About
Designer: Hans J. Wegner(ハンス・J・ウェグナー)
Manufacturer: GETAMA(ゲタマ)
Year: 1952
Material: Beech or Oak, Upholstered
Size: W1260 × D740 × H710 mm
Story
GE233は、1952年にハンス・J・ウェグナーがGETAMAのためにデザインした二人掛けソファです。ウェグナーが本格的に量産体制を持つメーカーと協業を深めていく時期に生まれたモデルであり、工芸的完成度と工業生産の合理性が明確に統合された作品と位置づけられます。
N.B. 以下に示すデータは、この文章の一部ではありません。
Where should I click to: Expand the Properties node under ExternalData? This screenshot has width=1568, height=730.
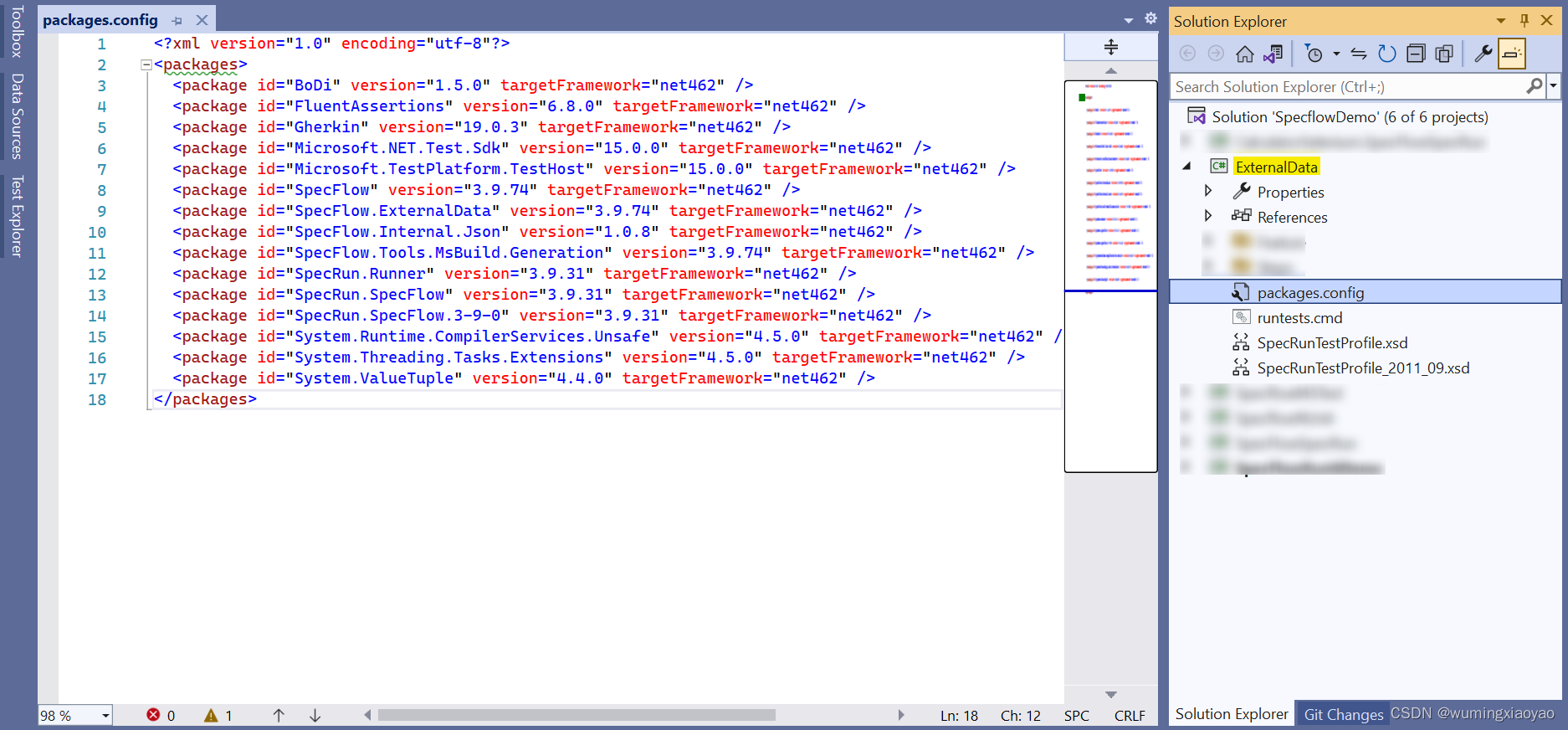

本作のデザインは、明快なフレーム構成に特徴があります。無垢材による骨格は、緩やかに傾斜する脚部と水平性の高いアームラインによって構成され、直線を基調としながらも要所に柔らかな曲線が与えられています。構造線そのものが造形となる設計であり、装飾に依存しない美しさが成立しています。
構造面では、木部フレームとルーズクッションを明確に分離した構成が採用されています。座面と背にはスプリング構造が用いられ、身体を面で受け止める安定した支持性を確保しています。これはGETAMAが長年培ってきたマットレス製造技術を背景とするものであり、快適性を設計段階から組み込んだ構成です。
素材にはブナまたはオークの無垢材が使用され、木部は面取りや曲面加工によって触感にも配慮されています。張地はクッション構造と一体で機能し、木部との対比によって軽快な印象を生み出します。視覚的な軽さと実際の剛性が両立している点も本作の重要な特徴です。
GE233は、デンマーク・モダンが掲げた「誠実な構造と長く使われる家具」という理念を体現しています。デザイン、構造、製造背景が一体となったこのソファは、ウェグナーとGETAMAの協業初期を象徴するモデルとして、今日においても高い評価を受け続けています。